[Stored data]
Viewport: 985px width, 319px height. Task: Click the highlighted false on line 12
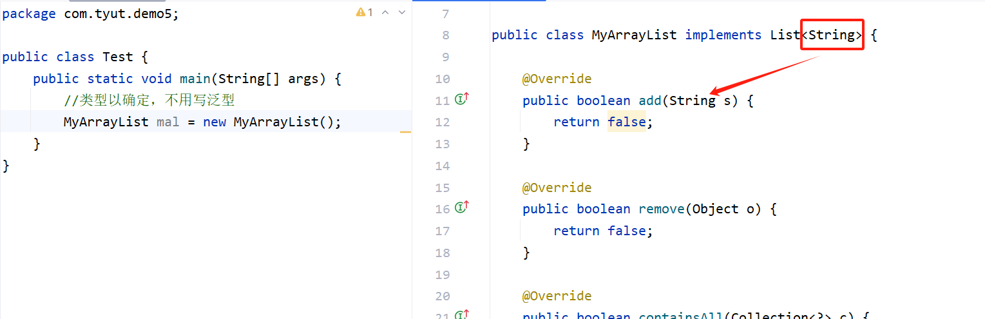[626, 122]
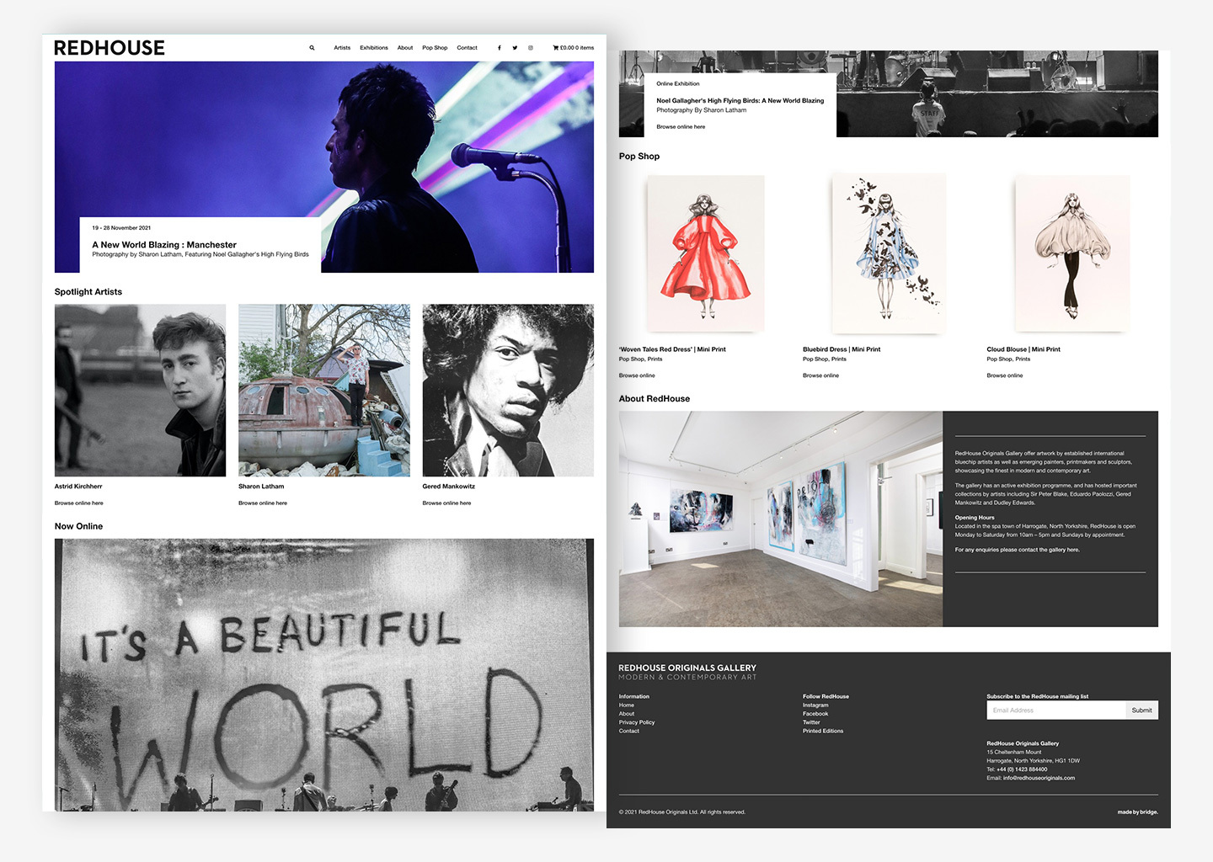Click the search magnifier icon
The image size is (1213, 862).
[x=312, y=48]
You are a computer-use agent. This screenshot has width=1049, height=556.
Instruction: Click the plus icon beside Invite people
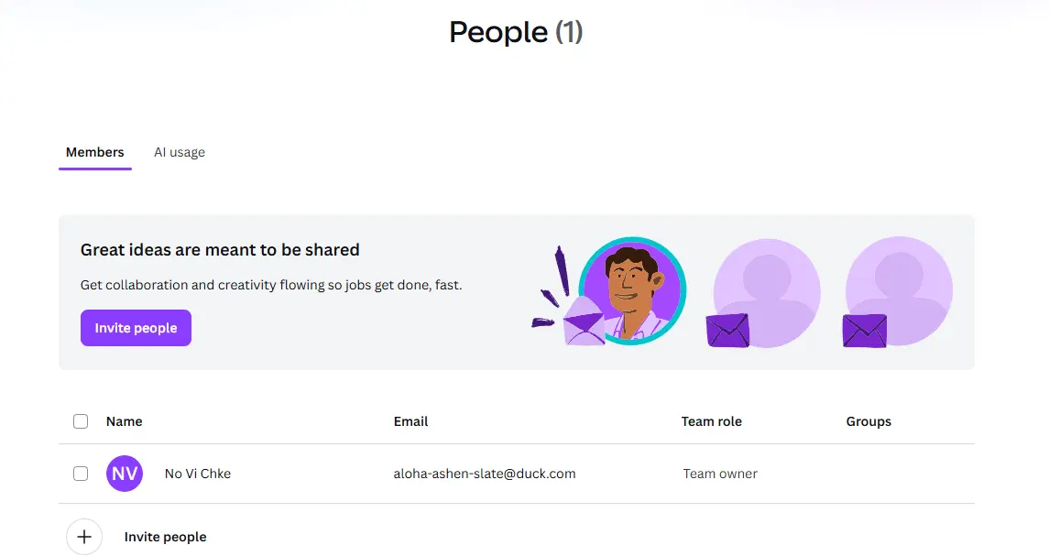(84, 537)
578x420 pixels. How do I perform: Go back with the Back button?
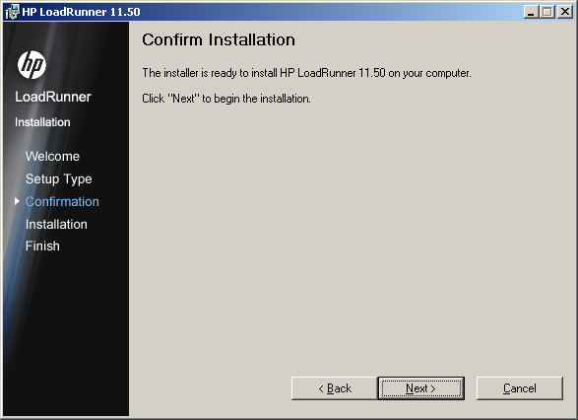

Brief
Could you output every entry exactly as written, skipping the pictures?

Task output
Viewport: 985px width, 319px height. Task: Click the highlighted false on line 12
[626, 122]
Click the search magnifier icon
The image size is (1213, 862).
[x=312, y=48]
You are a computer-use agent. This screenshot has width=1049, height=556.
Instruction: Click the plus icon beside Invite people
(84, 537)
578x420 pixels. How do I perform: Go back with the Back button?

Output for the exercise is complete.